Walter must have shown interest in cricket while at school, as he is shown in a school photograph as a member of a Junior Cricket XI. The team was in the charge of R.V. Hoggins2, the teacher of Commercial Subjects.
Walter, from a junior
cricket XI team photograph4
Public examinations followed in the upper school: School Certificate 1927, and again in 1928 when he passed, gaining two distinctions. He took Geography at the Supplementary Stage in 1929 then his Higher Certificate in 1930. The quality of his Higher result was sufficient for him to be awarded a Glamorgan County Exhibition, worth £60 per annum, at U.C. Cardiff. He completed his B.A. in 1933 with an honours degree in history, spending the following year gaining his teaching certificate. His first post was as a teacher of history and French at Bexleyheath High School, but in 1937 he abandoned the role of schoolmaster and returned to Wales when he took up a position of Research Assistant at U.C. Cardiff where his lifelong study of manuscripts began3. The following year he was appointed to Cardiff Central Library as manuscript specialist, staying there for three years.

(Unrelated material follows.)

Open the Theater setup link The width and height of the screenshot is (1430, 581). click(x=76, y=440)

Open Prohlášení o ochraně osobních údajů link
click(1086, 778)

Like so many of his generation, his career was interrupted by the second World War. Walter was conscripted into the Royal Navy and three months after he joined, he was sent in July 1941 to Reykjavik in Iceland. He arrived 14 months after the British Government had, in May 1940, made the decision to occupy Iceland, a neutral country. This operation followed soon after the German invasion of Denmark and Norway. The occupation was intended to enable British bases to be established on the island, and to pre-empt a possible move on Iceland by the German forces. Walter worked with the Coastguard and was based in several places: Hofn in Hofnafjordtur; Vopnafjordur in the summer of 1942; then in 1944, he was put in charge of a small group at Eskifjordur. In July 1945 he left Iceland and spent the rest of his time in the navy in Scotland. However, his four years in Iceland were sufficient for Walter to become proficient in the Icelandic language, a skill that he successfully maintained for the rest of his life.
However on New Year’s Eve 1944, whilst in Iceland, he met a 22-year-old young woman called Thorgerdur Sigurrós Jóhannesdóttir the daughter of a watchmaker, Jóhannes Sveinsson. After the war, Walter and Thorgedur, who was known as Gerda, were married in February 1946 in south Wales. They lived for a short time in Aberdare when Walter resumed his post at the Cardiff Central Library. Then in July 1946 the couple moved to Aberystwyth following Walter’s appointment as an Assistant Keeper at The National Library of Wales, where he worked until he retired in 1975. In October 1950, at the age of just 29, and just four years into her marriage Gerda fell ill and died of heart failure. Walter was greatly distressed at the loss of his young bride, and grieved for her throughout the rest of his life. Walter remained a widower, and there were no children.
For many of his year’s in Aberystwyth, Walter occupied the ground floor flat at 49, Portland Street, Aberystwyth. He welcomed many visiting Aberdarians to the flat as well as the occasional student from Iceland who came to study at the university. The rooms were kept in good order but were stacked from floor to ceiling with books, a sign of Walter’s scholarly interests in a variety of subjects that he pursued in his own time in addition to his duties at The Library. He knew French, German, Latin, Icelandic and, of course Welsh, the language of his home. In addition to publishing several academic papers, Walter gained an M.A. in 1962 with a thesis which dealt with the consistory courts of the diocese of St. David’s, 1660-1858. Walter was well-travelled, was very concerned about international relations and world peace, and was a supporter of the United Nations.
Walter, 1970s
In his later years, visits home to Aberdare were made by public transport, usually at Christmas time. He would stay with (Long) Tom Evans at ‘Ynyslas’, Abernant Road and sometimes with T. Arwyn Williams5 and his wife Heulwen at Unity House, Monk Street. On these occasions, he would arrange meetings with his fellow past students Handel Davies, the aerodynamicist, and Mansel Davies, professor of chemistry at Aberystwyth - all three were 1930 ‘leavers’. Meetings took place at Handel’s family home in Horeb Terrace, Llwydcoed.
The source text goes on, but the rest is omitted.